Since you probably wouldn't use steel strings on a gourd banjo it should work fine. Dan's suggestion is a really good idea. On the flip side, you could take an inexpensive, nonadjustable tailpiece and glue a shell to the top of it and have a similar result.
Glueing "rebar" to the underside of the shell might work.
I'm thinking of making your own "filament tape"( made of glass fibers stuck to plastic backing), where the shell and epoxy coating on the underside is the backing, and the wire/thread/whatever is the filament.
You'll want to reinforce the holes in the shell to keep strings from cutting shell, and keep shell from cutting strings. Hole lined with epoxy? Small metal washers, edges filed smooth, stuck to underside of shell?
Should be a neat tailpiece, be sure to post photos :-)
Will you be using local shells? I collected freshwater clams in Adirondack State Park probably 60 years ago :-). There are freshwater mussels too. Not sure about using the imported zebra mussels, might bug some people.

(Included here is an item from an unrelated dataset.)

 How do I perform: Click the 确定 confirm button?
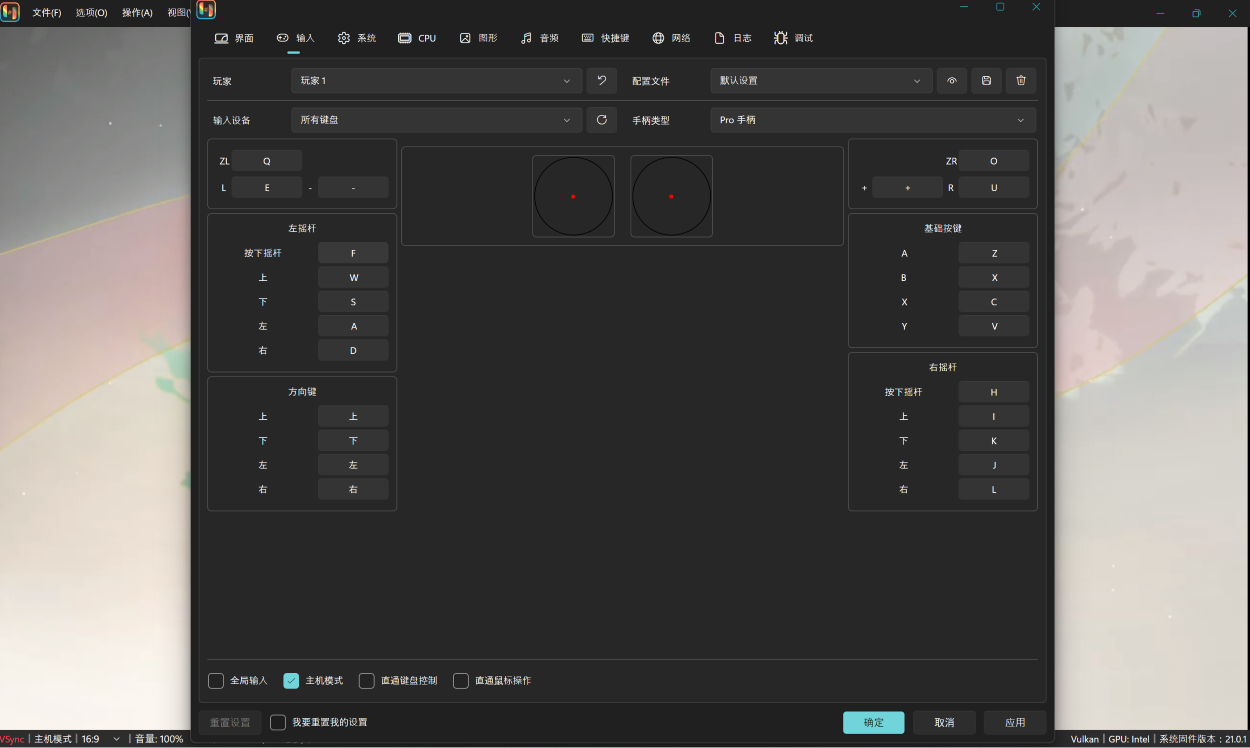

Wampum is made from quohog shells. These are the "hard clams" sold in the NorthEast, yum. Parts of the shell have a beautiful blue/purple color. This is only on the inside of the shell, however. You'd have to make a tailpiece of the shell upside down, so to speak, to get the neat color. Maybe a piece of upside down clamshell glued to a metal tailpiece, similar to suggestions above, would work. You can saw/carve the shells, too. I gave my wife some neat purple&white earrings made by a local First Peoples artist; they were light and delicate, not clunky whole shells :-) I imagine you could use the shells for fretboard inlay also.